Lord Claud Hamilton has just informed me that he and Mr. Whitley do not intend to be present at the meeting to-morrow, assigning as their reason that they disapprove so strongly of the policy of the Government on Irish questions that, if they were present, they would be obliged to express publicly their disapproval. Under these circumstances I distinctly decline to attend a meeting of the Tory party in Liverpool at which the two senior members refuse to be present. I think it in the highest degree ungenerous and unpatriotic that two gentlemen professing Tory principles should show at a difficult and critical time such a deplorable want of confidence in a Government which, in all other parts of the United Kingdom, has received from its friends a hearty and cordial sympathy.
From this determination the most frantic appeals from Liverpool failed to move him, and the meeting was abandoned at the last moment, to the great disappointment and inconvenience of all concerned. The Lancashire Tories were not, however, to be discouraged from their purpose and resolutions were immediately passed by the Liverpool Conservative Association inviting Lord Randolph to another similar meeting a few weeks later and urging the local members to attend.
The relations of Ministers with the Irish party which were thought so improper by good Conservatives, and were certainly compromising, did not end with the Maamtrasna inquiry. The appointment of Lord Carnarvon as Viceroy had been a part of the general policy of concession to Irish feeling which the new Government was forced to adopt. His opinions were known to be sympathetic to Irish aspirations and he was for that reason agreeable to the Nationalist party. That he had carried Federation in Canada, had tried to carry it in South Africa, and was well known to be familiar with the machinery of subordinate legislatures and Colonial Parliaments, were facts not in those days devoid of significance. His first speech, in the House of Lords, as Lord-Lieutenant had been a declaration of the abandonment of Coercion and an appeal, in terms of generous sincerity, for a kindlier feeling between the two countries. Beginning thus, Lord Carnarvon was soon treading that path of hope and peril which seems to possess an almost irresistible fascination for English statesmen who are invited to watch at close quarters the detailed workings of Irish administration.

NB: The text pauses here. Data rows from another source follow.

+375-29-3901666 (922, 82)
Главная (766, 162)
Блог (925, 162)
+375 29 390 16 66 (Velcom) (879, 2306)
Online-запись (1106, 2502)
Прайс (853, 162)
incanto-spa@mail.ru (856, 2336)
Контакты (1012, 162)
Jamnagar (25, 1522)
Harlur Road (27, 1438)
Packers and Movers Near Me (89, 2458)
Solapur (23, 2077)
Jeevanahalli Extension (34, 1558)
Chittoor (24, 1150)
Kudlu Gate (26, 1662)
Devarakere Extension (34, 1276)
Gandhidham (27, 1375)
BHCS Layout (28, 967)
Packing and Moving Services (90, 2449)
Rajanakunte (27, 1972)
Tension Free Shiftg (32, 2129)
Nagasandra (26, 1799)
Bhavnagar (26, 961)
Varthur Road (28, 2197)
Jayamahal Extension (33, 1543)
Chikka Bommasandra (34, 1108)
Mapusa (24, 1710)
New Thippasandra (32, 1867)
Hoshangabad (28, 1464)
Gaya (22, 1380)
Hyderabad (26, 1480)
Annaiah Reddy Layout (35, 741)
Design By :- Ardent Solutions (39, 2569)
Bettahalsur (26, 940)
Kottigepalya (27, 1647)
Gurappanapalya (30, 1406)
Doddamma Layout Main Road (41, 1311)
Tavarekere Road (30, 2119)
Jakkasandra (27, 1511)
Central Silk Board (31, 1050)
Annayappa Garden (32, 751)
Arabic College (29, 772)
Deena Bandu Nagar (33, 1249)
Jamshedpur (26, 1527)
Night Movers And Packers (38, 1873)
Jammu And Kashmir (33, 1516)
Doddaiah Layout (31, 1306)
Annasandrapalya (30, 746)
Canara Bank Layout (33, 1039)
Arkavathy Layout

Lord Randolph Churchill was always inclined to blame Lord Ashbourne for his absence from Ireland at this critical time. ‘The Irish Chancellor’s constant presence in Dublin,’ he wrote in 1889 in the memorandum already quoted, ‘might have been of inestimable service to the Viceroy and the Government.... Lord Carnarvon, a nobleman of broad sympathies, liberal mind, and warm imagination, was left alone, without any previous knowledge of the country, to survey Ireland, to realise its condition, to appreciate the difficulties of its government, under the influence and guidance of Sir Robert Hamilton, at that time permanent Under-Secretary, who was possessed of great ability and long experience of the Civil Service, and who had some time previously arrived at the conclusion that the concession of Home Rule in some shape or other was inevitable. There was no countervailing influence of knowledge and authority with the Viceroy such as Lord Ashbourne might have afforded and Lord Carnarvon glided gently into the heresy which so grievously embarrassed and damaged his colleagues and correspondingly strengthened the party of Repeal.’